> [Goal]:
Please count the lines below that contain the string "cell", where case matters, and give only that number.

> [Listed records]:
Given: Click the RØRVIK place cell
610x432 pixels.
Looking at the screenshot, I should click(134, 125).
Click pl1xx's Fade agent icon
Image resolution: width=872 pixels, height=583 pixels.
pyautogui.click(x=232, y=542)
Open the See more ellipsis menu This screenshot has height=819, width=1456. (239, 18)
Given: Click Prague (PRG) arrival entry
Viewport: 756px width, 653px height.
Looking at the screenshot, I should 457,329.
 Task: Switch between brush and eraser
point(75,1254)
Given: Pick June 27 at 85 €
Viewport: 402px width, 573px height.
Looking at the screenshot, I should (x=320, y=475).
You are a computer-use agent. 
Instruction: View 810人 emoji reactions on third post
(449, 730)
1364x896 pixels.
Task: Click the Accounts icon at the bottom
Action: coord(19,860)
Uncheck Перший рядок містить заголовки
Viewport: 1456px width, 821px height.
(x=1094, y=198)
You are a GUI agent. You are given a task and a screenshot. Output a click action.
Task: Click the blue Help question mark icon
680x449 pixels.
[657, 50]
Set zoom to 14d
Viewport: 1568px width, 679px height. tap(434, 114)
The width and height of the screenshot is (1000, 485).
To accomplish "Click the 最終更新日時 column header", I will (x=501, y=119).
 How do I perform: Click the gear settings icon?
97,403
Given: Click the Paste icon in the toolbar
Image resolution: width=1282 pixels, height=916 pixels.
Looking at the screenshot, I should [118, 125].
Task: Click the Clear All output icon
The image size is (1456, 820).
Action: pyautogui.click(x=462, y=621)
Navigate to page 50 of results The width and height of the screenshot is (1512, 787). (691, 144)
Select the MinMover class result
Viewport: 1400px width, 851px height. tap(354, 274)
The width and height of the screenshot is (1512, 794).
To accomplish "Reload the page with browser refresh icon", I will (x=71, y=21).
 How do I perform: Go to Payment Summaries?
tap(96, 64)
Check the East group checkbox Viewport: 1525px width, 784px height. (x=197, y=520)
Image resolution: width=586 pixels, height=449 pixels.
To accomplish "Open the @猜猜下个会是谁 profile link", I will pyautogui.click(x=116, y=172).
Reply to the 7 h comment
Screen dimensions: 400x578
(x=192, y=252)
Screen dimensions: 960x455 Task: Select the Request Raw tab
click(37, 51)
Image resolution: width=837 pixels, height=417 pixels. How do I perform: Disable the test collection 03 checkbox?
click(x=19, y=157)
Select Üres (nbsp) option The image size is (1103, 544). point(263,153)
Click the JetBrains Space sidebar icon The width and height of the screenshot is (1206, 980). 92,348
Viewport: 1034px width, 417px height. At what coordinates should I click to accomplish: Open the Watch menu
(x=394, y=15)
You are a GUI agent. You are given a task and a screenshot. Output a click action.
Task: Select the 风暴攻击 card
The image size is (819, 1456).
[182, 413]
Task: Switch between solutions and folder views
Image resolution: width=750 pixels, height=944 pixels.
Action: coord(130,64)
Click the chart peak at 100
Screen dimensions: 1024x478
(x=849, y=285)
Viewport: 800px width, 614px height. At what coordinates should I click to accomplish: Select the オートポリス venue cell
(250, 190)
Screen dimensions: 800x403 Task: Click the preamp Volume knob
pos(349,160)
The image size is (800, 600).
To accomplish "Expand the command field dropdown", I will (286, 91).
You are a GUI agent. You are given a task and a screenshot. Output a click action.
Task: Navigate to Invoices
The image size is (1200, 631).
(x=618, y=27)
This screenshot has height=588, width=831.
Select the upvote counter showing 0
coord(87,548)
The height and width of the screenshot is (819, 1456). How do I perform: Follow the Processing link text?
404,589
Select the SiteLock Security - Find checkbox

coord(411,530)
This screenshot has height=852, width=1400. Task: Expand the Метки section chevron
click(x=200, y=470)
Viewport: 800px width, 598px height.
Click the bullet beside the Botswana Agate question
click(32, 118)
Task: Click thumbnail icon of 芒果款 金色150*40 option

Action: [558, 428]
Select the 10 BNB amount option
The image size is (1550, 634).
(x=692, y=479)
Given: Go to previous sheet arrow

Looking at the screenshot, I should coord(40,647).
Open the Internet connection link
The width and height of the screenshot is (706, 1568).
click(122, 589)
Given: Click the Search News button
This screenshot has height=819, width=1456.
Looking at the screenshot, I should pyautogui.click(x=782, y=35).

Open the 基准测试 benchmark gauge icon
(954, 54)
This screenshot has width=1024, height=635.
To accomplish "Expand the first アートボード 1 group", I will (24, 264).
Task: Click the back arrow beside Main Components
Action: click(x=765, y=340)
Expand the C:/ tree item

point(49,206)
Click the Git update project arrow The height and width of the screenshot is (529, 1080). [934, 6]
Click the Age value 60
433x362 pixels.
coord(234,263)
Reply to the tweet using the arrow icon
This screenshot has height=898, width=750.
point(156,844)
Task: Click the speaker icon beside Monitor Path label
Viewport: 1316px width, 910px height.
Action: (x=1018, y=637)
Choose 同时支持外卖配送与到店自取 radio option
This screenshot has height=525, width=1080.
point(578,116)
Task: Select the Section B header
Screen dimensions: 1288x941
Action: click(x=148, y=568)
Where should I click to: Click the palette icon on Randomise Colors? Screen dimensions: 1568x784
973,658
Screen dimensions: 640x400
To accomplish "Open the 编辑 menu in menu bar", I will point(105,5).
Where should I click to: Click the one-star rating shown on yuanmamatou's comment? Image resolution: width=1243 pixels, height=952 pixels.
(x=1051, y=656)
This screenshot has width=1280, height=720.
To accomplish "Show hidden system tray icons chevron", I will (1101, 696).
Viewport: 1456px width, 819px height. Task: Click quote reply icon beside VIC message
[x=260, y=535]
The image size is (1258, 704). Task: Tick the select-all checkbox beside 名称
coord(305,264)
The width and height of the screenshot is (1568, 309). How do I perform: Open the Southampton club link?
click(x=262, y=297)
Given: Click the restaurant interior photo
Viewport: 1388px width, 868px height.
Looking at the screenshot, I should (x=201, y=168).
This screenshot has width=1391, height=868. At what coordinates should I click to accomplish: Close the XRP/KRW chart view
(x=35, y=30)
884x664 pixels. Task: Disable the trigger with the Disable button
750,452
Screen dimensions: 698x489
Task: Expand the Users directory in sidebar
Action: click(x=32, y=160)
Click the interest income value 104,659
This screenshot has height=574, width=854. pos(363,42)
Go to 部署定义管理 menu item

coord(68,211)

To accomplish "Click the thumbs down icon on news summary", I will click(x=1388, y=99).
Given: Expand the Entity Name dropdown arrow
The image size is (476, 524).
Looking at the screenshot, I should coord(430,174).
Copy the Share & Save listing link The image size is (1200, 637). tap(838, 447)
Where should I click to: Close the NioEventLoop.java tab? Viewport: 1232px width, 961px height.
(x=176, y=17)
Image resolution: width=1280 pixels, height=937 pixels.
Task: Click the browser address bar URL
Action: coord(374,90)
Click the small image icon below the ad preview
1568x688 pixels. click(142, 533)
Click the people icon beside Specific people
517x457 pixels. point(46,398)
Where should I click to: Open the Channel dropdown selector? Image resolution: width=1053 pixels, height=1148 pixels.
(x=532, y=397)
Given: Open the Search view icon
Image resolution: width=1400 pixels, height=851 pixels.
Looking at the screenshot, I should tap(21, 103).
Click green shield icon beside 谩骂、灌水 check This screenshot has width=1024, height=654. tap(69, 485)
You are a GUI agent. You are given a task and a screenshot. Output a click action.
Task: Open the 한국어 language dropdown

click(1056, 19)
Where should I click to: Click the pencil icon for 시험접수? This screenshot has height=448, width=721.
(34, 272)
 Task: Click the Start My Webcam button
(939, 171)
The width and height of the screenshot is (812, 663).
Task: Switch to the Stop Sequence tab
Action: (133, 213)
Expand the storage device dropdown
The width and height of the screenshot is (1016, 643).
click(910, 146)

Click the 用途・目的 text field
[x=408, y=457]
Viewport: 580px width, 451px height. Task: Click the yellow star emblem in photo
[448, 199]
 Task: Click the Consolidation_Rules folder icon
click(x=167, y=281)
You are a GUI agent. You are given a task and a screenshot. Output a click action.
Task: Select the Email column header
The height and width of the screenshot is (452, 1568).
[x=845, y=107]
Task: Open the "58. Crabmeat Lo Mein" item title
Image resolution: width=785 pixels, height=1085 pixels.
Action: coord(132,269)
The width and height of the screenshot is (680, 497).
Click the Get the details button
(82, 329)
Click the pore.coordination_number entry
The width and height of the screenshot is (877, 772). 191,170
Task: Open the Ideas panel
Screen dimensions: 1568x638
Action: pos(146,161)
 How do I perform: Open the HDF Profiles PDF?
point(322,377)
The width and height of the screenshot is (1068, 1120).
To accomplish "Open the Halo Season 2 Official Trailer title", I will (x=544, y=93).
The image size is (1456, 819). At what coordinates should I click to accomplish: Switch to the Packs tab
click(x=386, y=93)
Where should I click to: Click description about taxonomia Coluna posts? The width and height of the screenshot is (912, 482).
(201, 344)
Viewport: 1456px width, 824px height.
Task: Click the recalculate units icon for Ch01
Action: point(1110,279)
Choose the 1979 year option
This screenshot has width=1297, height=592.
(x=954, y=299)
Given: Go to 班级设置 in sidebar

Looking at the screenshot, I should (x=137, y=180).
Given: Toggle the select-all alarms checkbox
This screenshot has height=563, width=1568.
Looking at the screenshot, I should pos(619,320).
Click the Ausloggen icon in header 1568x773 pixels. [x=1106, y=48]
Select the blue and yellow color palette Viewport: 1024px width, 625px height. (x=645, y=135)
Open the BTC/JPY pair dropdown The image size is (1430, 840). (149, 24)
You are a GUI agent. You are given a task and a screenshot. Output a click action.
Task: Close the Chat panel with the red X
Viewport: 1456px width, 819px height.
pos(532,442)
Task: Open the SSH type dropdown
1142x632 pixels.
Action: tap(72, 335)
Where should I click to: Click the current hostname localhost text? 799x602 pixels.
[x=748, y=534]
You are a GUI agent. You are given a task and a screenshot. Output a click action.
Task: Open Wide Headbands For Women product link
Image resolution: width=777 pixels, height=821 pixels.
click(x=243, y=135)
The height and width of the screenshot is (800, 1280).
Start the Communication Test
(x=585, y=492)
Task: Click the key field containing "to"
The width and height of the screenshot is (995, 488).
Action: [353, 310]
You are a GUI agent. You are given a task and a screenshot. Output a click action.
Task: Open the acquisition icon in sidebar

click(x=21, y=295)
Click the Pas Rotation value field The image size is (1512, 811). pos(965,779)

> [Correct result]:
2